Before applying or recommending a model-and-prompt-only upgrade, check:

1. Can the current host accept the `gpt-5.5` model string without changing client code or API surface?
2. Are the related prompts identifiable and editable?
3. Does the host depend on behavior that likely needs API-surface changes, parameter rewrites, provider migration, or tool rewiring?
4. Would the likely fix be prompt-only, or would it need implementation changes?
5. Is the prompt surface close enough to the model usage that you can make a targeted change instead of a broad cleanup?
6. Do strict structured outputs, schemas, or downstream parsers still have an explicit contract?
7. For long-running Responses or tool-heavy agents, is `phase` already preserved if the host relies on preambles, replayed assistant items, or multiple assistant messages?
8. Are latency, token, or price assumptions validated by tests, realistic spot checks, or an existing eval suite rather than inferred from general model positioning?
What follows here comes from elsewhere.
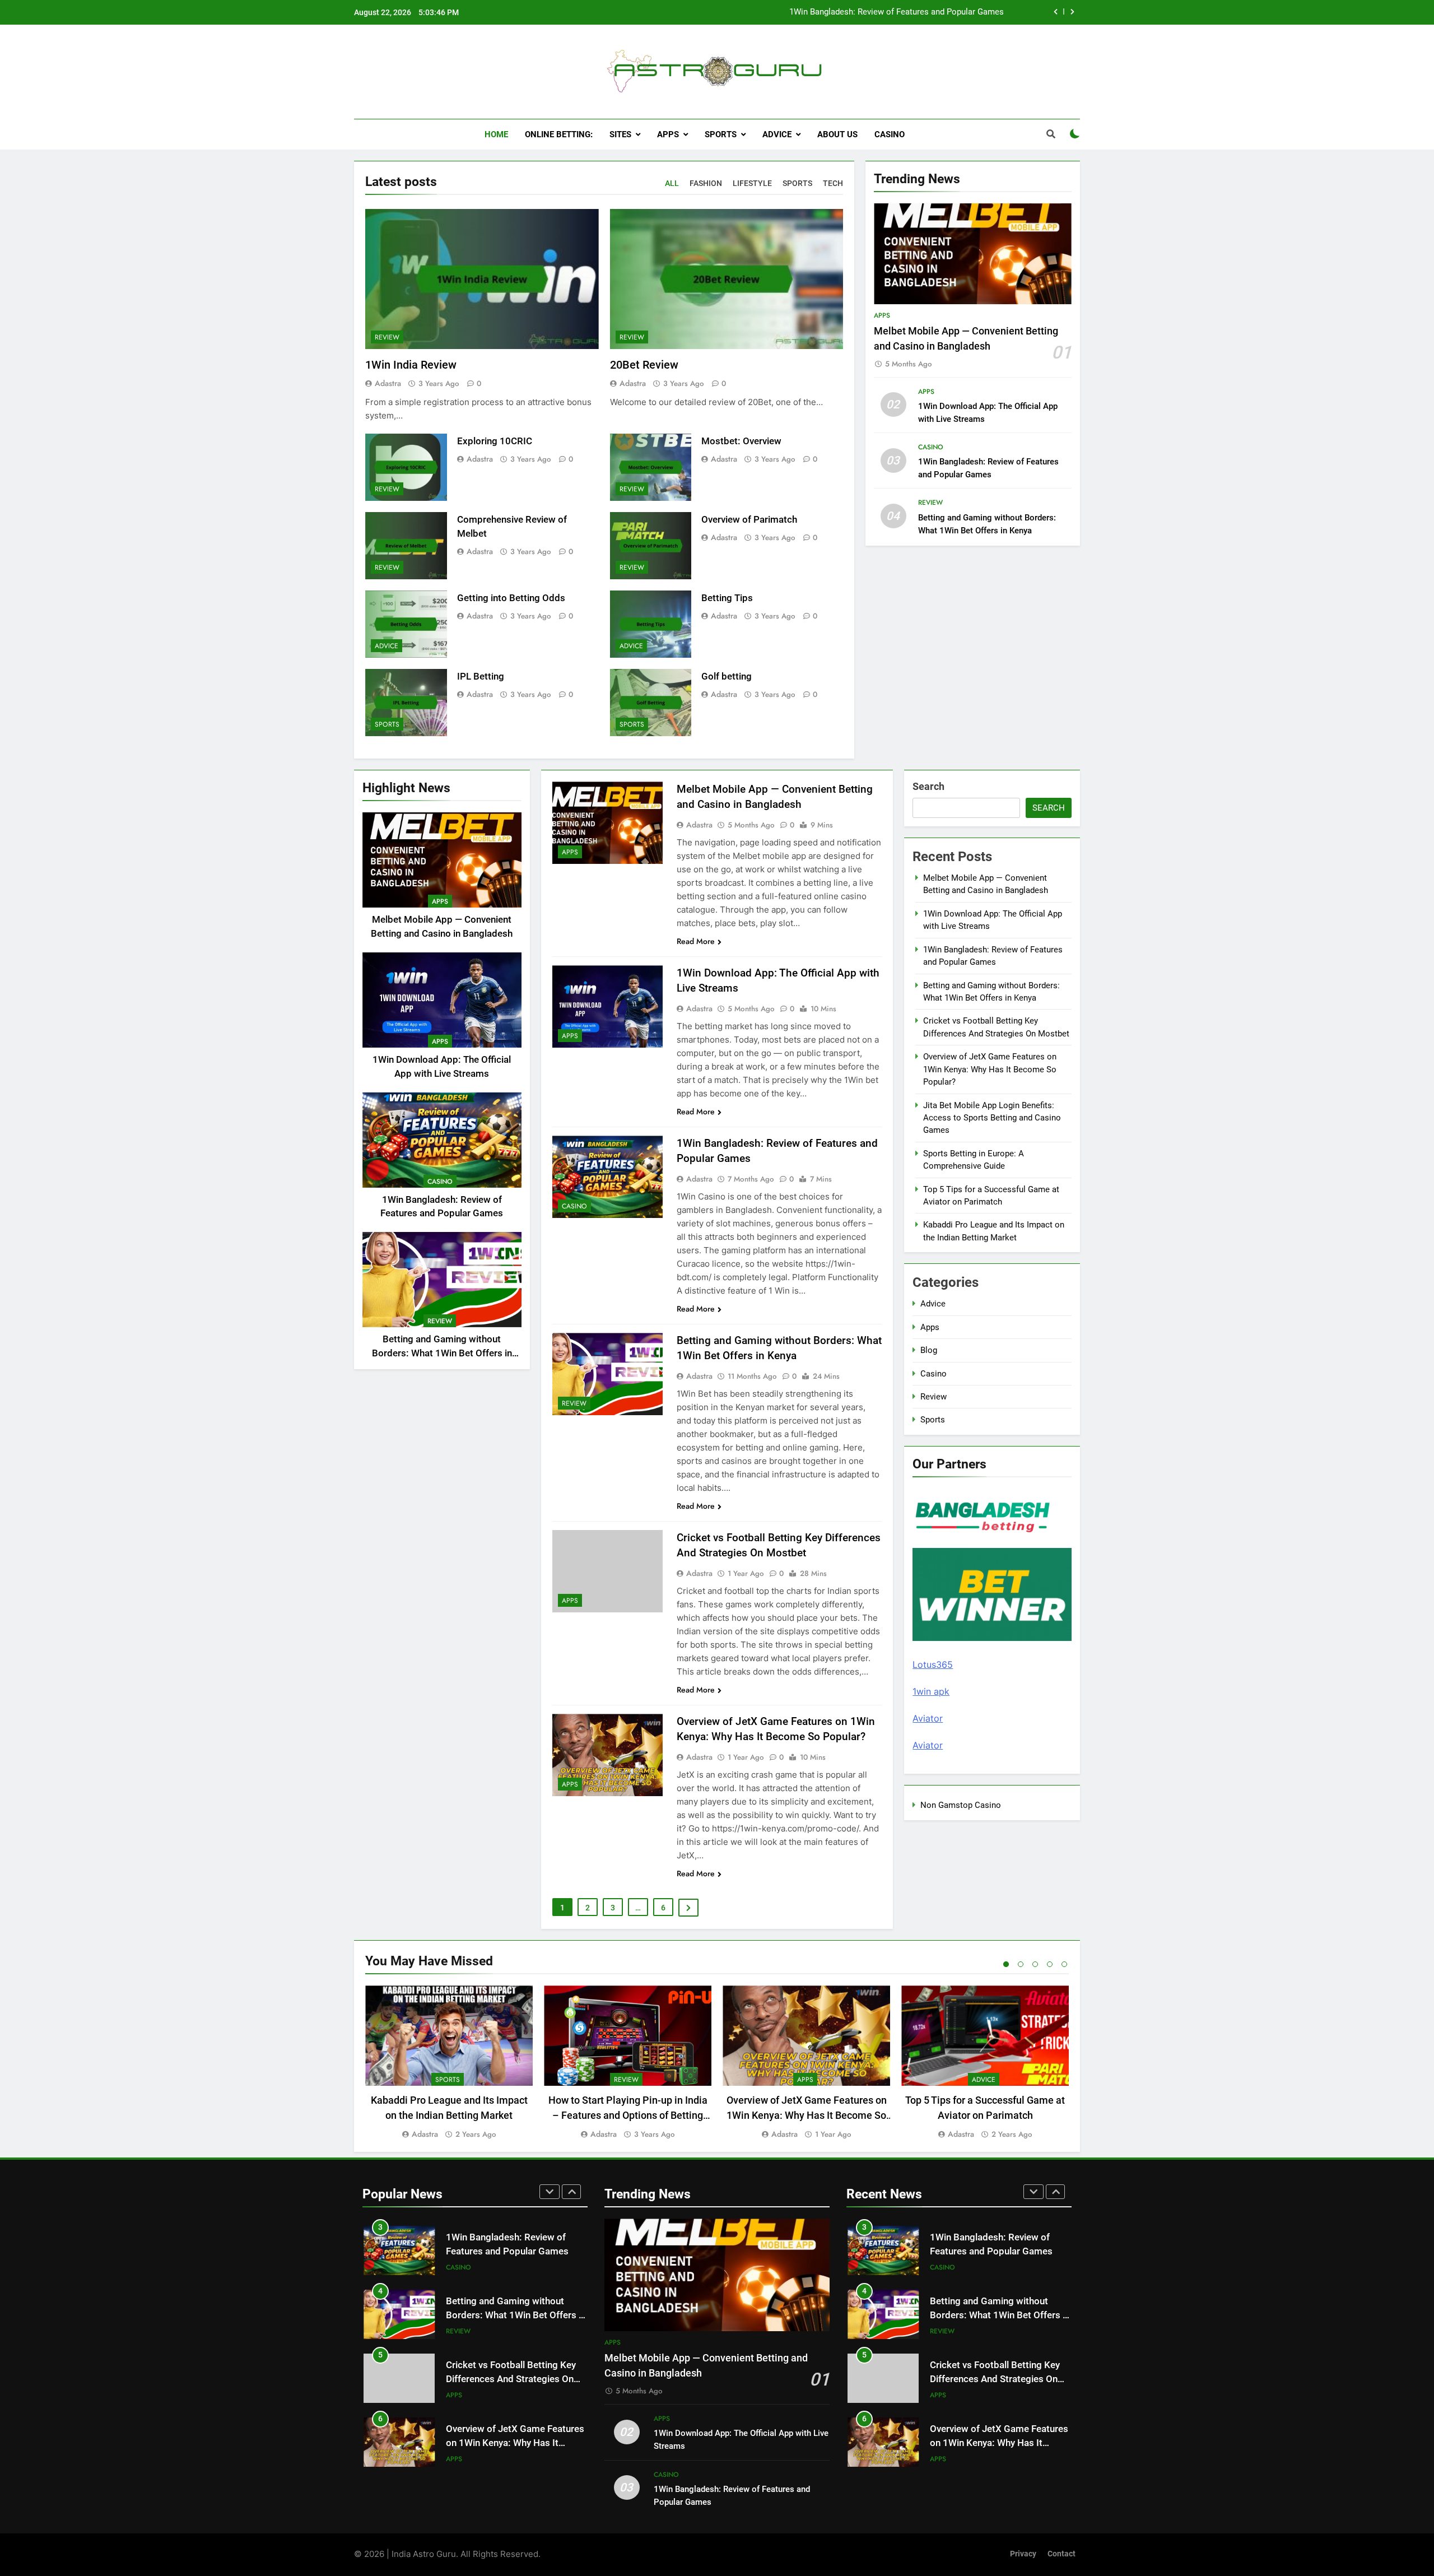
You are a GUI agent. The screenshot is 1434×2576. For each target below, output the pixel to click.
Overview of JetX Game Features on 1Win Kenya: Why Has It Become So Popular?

If item 1 is no, items 3 through 4 point to implementation work, or item 7 is no and the fix needs code changes, return `blocked`.

If item 2 is no, return `unknown` unless the user can point to the prompt location.

Important:

- Existing use of tools, agents, or multiple usage sites is not by itself a blocker.
- If the current host can keep the same API surface and the same tool definitions, prefer `model string + light prompt rewrite` over `blocked`.
- Reserve `blocked` for cases that truly require implementation changes, not cases that only need stronger prompt steering.
- Do not claim token savings without task-level validation.

## Scope boundaries

This guide may:

- update or recommend updated model strings
- update or recommend updated prompts
- inspect code and prompt files to understand where those changes belong
- inspect whether existing Responses flows already preserve `phase`
- flag compatibility blockers
- propose validation with existing tests, realistic spot checks, or existing eval suites

This guide may not:

- move Chat Completions code to Responses
- move Responses code to another API surface
- migrate SDKs, APIs, IDE configuration, shell hooks, plugins, or provider-specific tooling
- rewrite parameter shapes
- change tool definitions or tool-call handling
- change structured-output wiring
- add or retrofit `phase` handling in implementation code
- edit business logic, orchestration logic, SDK usage, IDE configuration, shell hooks, or plugin integration behavior except for model-string replacements and directly related prompt edits

If a safe GPT-5.5 upgrade requires any of those changes, mark the path as blocked and out of scope.

## Validation plan

- Validate each upgraded usage site with existing tests, realistic spot checks, or an existing eval suite when one is already available.
- Compare against the current GPT-5.4 baseline when available.
- Check task success, retry count, tool-call count, total tokens, latency, output shape, and user-visible quality.
- For specialized workflows, validate the contract that matters most instead of judging only general output quality.
- If prompt edits were added, confirm each block is doing real work instead of adding noise.
- If the workflow has downstream impact, add a lightweight verification pass before finalization.